→ Exercise instructions:
Make a verbatim copy of the entries below; pictures stay out.

→ Available data:
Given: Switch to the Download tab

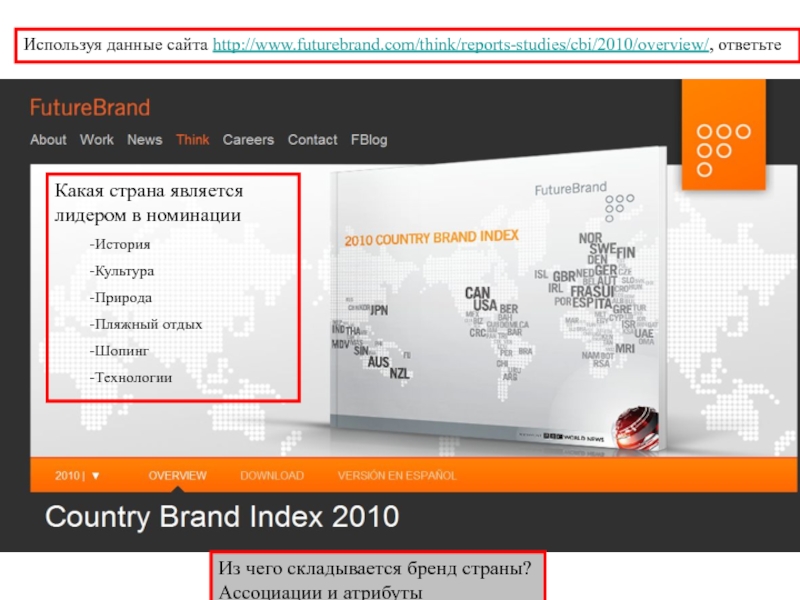Looking at the screenshot, I should pos(271,476).
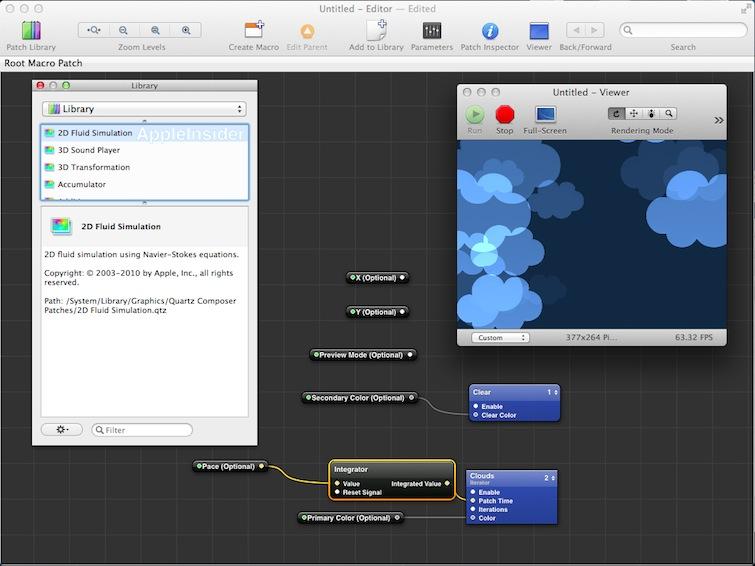Screen dimensions: 755x566
Task: Toggle the rotate rendering mode button
Action: click(x=617, y=114)
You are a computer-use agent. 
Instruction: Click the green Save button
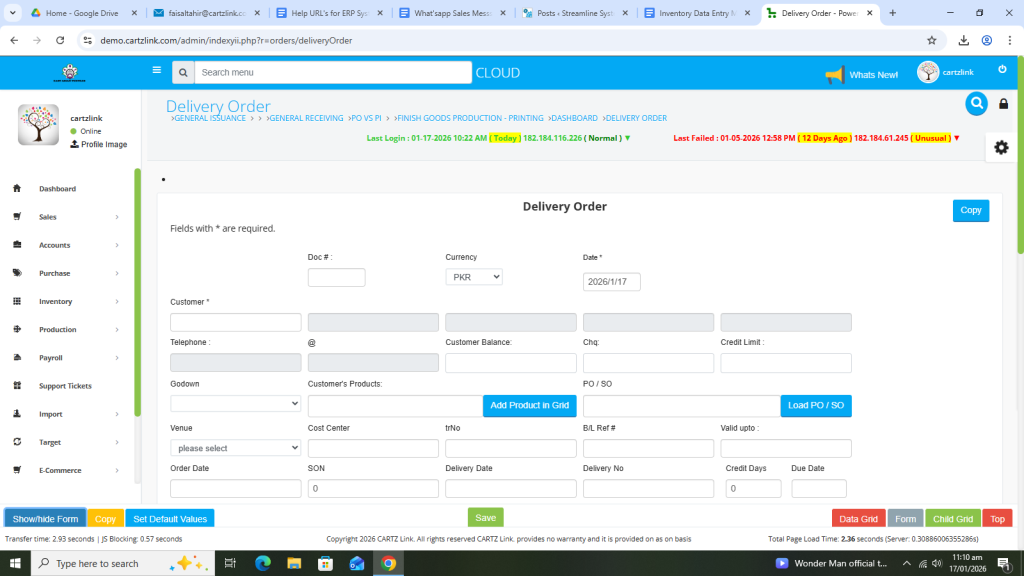pyautogui.click(x=485, y=518)
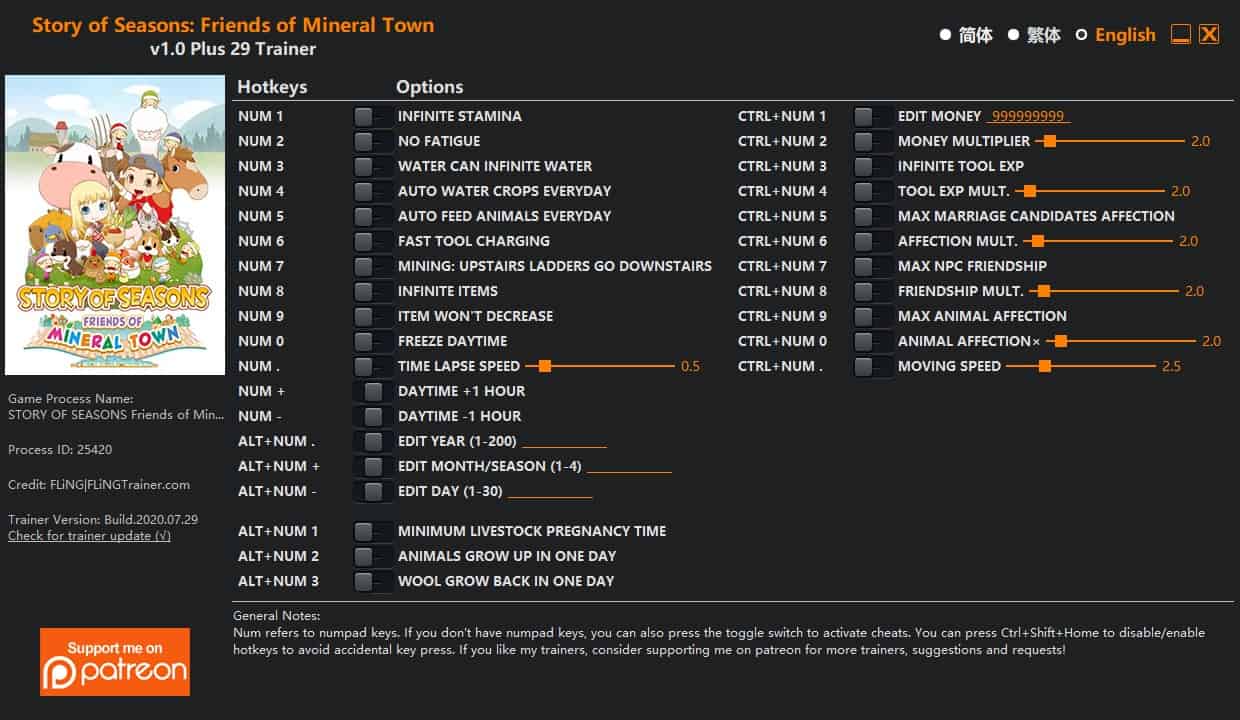The image size is (1240, 720).
Task: Enable Max NPC Friendship toggle
Action: [872, 266]
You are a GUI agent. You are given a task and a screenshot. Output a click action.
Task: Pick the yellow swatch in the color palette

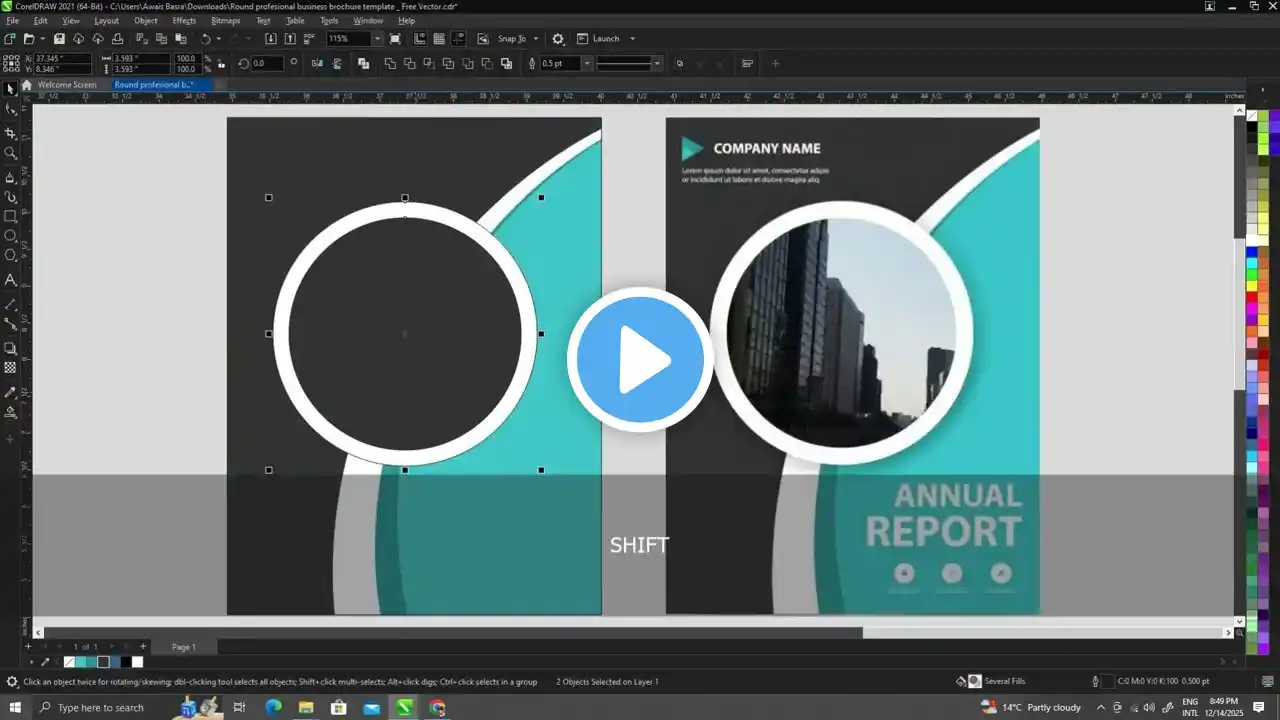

→ Response to this exercise:
Given: Switch to the Download tab

Looking at the screenshot, I should pos(271,476).
Screen dimensions: 755x566
Task: Toggle the rotate rendering mode button
Action: click(x=617, y=114)
You are a computer-use agent. 
Instruction: Click the green Save button
pyautogui.click(x=485, y=518)
The image size is (1240, 720).
Task: Enable Max NPC Friendship toggle
Action: [872, 266]
You are a GUI agent. You are given a task and a screenshot. Output a click action.
Task: Pick the yellow swatch in the color palette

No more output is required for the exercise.